[Stored data entries]
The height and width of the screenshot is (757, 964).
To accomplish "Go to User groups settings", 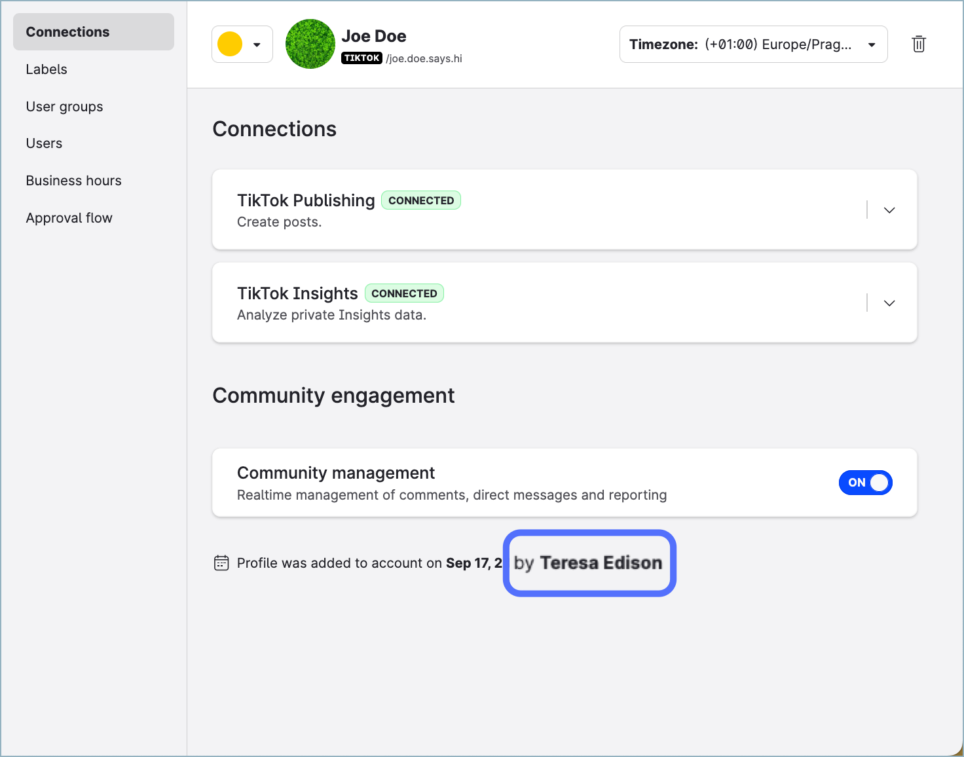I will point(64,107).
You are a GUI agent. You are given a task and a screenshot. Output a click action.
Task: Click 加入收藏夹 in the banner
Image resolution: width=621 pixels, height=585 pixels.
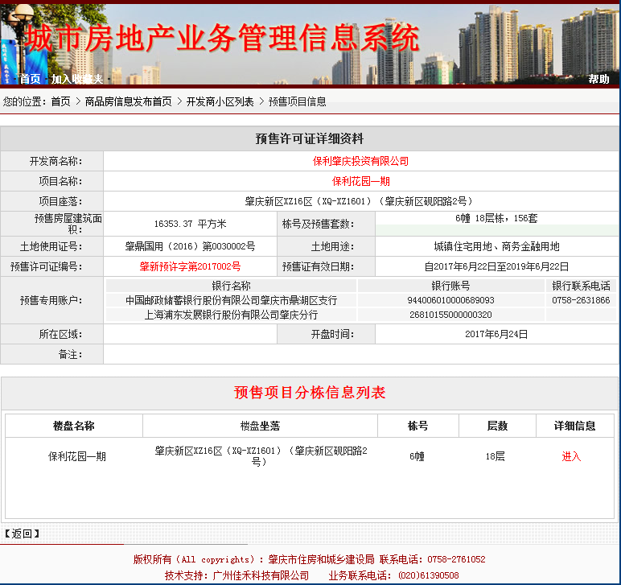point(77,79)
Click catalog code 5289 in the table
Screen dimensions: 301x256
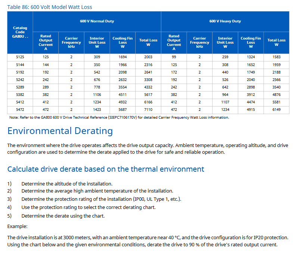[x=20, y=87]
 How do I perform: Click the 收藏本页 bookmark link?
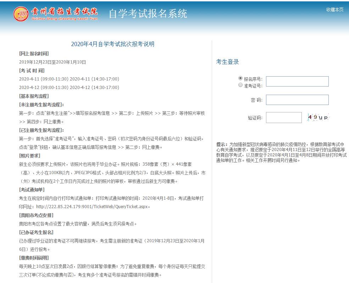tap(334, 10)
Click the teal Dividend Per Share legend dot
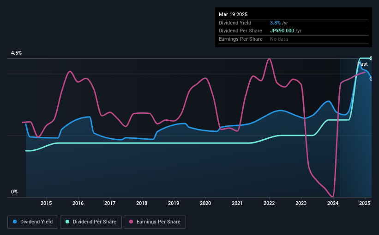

---

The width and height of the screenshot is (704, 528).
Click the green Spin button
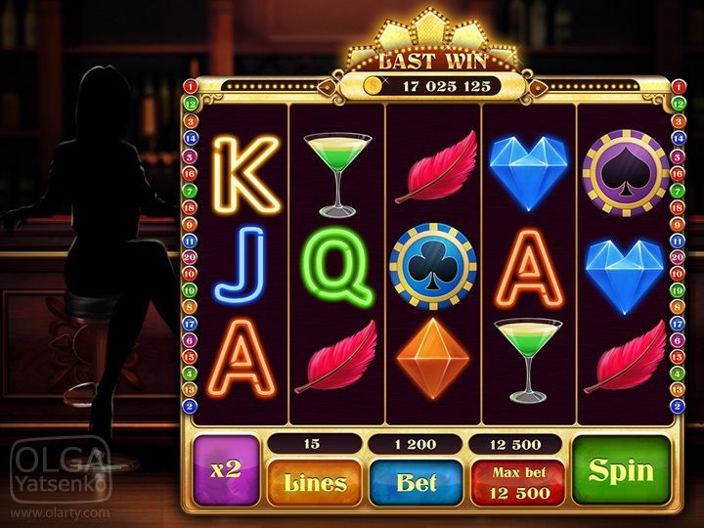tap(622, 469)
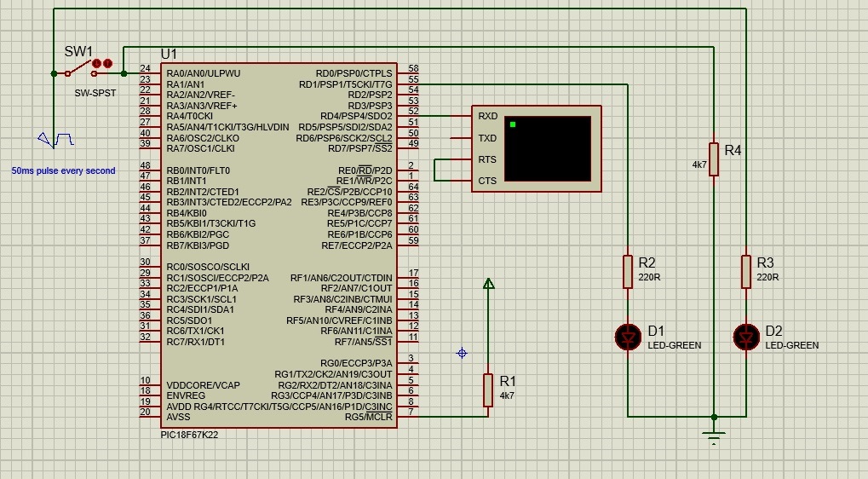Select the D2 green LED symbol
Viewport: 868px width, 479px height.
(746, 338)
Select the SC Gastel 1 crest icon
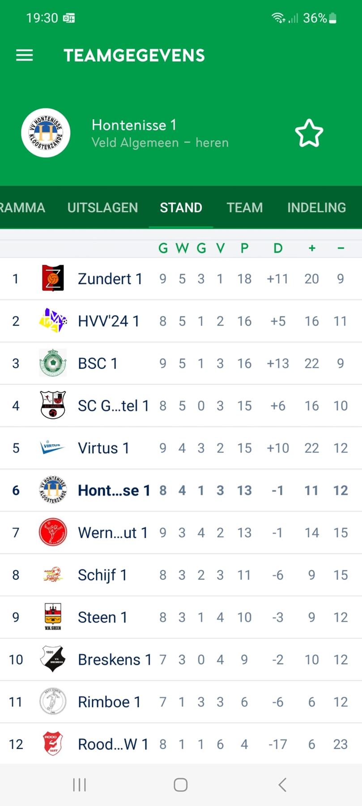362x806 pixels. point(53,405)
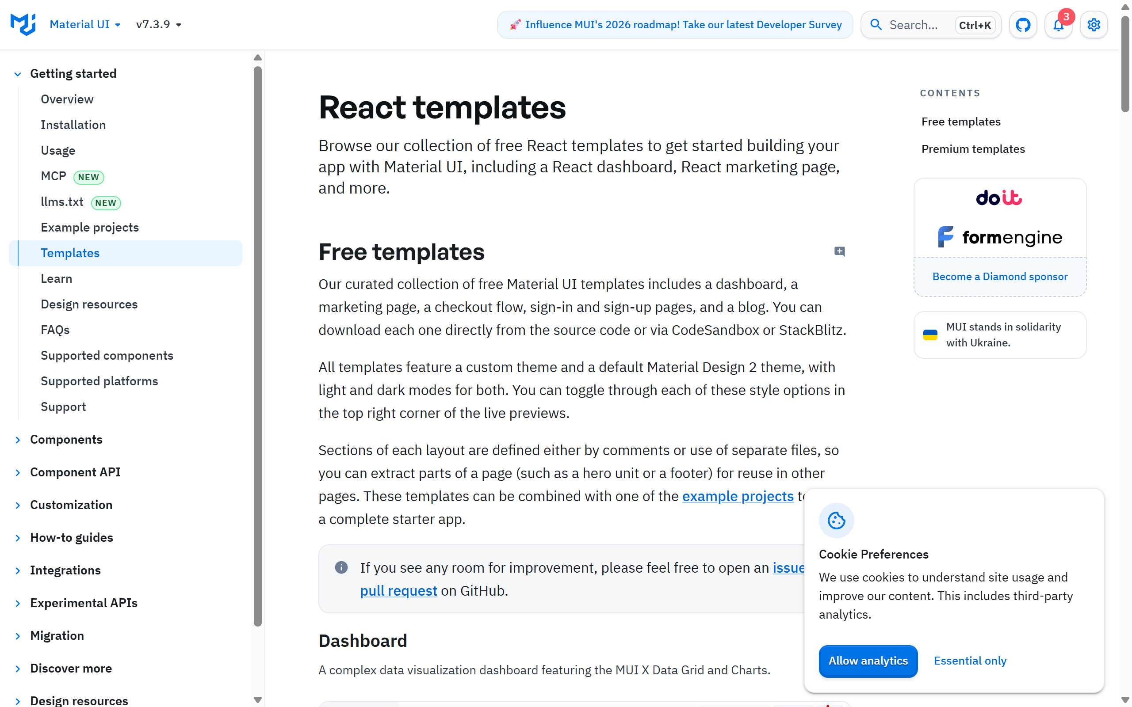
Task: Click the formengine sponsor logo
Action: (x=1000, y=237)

**WHAT YOU SHOULD DO**. All lines of the data above that include the word "screenshot" must be shown.

**RESULT BELOW**.
The height and width of the screenshot is (757, 964).
You are a GUI agent. You are given a task and a screenshot. Output a click action.
The width and height of the screenshot is (704, 528).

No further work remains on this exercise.